El tratamiento del precio varía según el tipo de usuario. Para las distribuidoras que abastecen a hogares y comercios, el valor que surja del esquema podrá trasladarse a tarifas como pass-through del costo del gas, bajo la supervisión del regulador. En el segmento eléctrico, CAMMESA fijará un precio de referencia, mientras que los grandes usuarios industriales quedarán más expuestos a la evolución del precio internacional al momento de cada compra.

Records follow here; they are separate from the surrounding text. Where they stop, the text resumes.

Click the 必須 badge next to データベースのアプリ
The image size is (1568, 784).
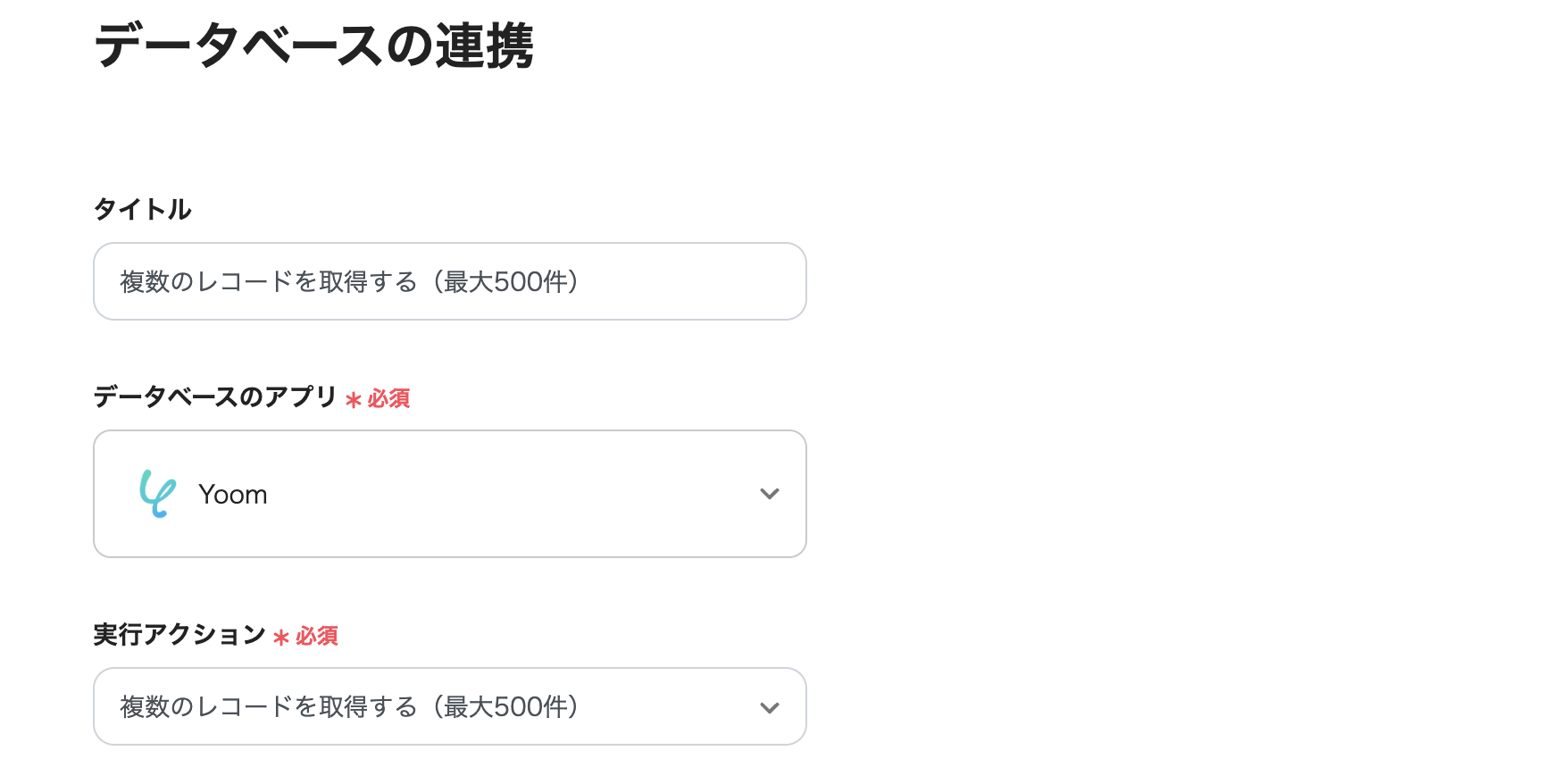(388, 398)
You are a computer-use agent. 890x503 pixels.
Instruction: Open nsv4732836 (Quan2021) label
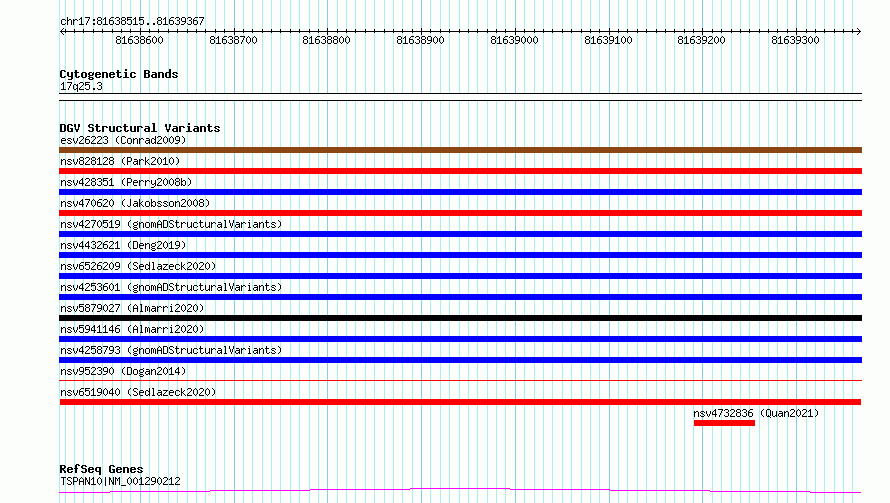(756, 413)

La decisión de concentrar la operación en un solo actor no responde a un criterio ideológico, sino operativo. Según los informes técnicos oficiales, la infraestructura de la terminal de Escobar —una unidad flotante de almacenamiento y regasificación— requiere una administración unificada para evitar conflictos en la programación de buques y en la gestión de inventarios. Por eso, el adjudicatario tendrá asignada la totalidad de la capacidad durante el período invernal, del 1° de abril al 30 de septiembre de 2026.
El contrato tendrá una duración de un año e incluye un incentivo clave: el derecho de preferencia para el invierno siguiente. Quien resulte ganador en esta licitación podrá igualar la mejor oferta si se convoca un nuevo proceso para 2027, un mecanismo pensado para atraer a grandes traders internacionales que priorizan previsibilidad y continuidad.

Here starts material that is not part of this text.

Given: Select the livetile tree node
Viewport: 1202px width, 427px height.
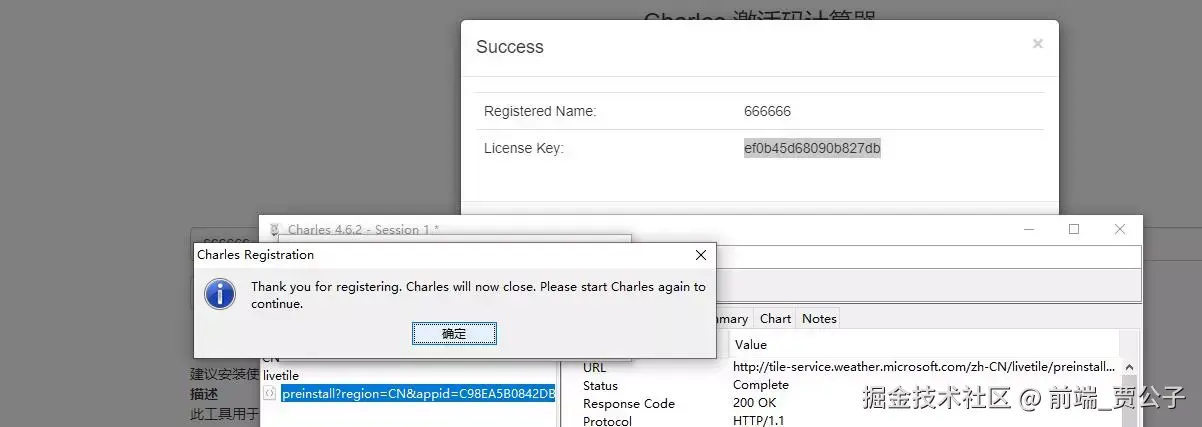Looking at the screenshot, I should (281, 375).
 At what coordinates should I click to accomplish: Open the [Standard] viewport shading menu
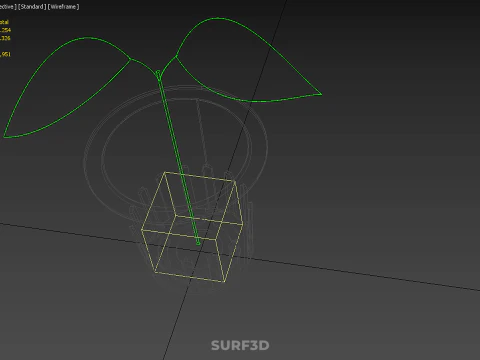point(32,7)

Detrás del cambio también aparece un objetivo fiscal. En los últimos años, el gas importado ingresó al país a precios muy superiores a los que pagaron los usuarios residenciales, una brecha que fue cubierta con subsidios del Tesoro. Al correr al Estado del rol de intermediario, el Gobierno busca que el costo del abastecimiento sea más visible y menos dependiente de transferencias fiscales, aunque queda abierta la discusión sobre cuánto de ese valor terminará impactando en las facturas durante los meses de mayor consumo.
Como cláusula de resguardo, la resolución prevé que, si la licitación no arroja ofertas convenientes o se declara desierta, la Secretaría de Energía podrá volver a instruir a Enarsa para que retome las compras. Una señal de que, aun con el giro hacia un esquema privado, el Gobierno no está dispuesto a poner en riesgo el suministro en el invierno de 2026.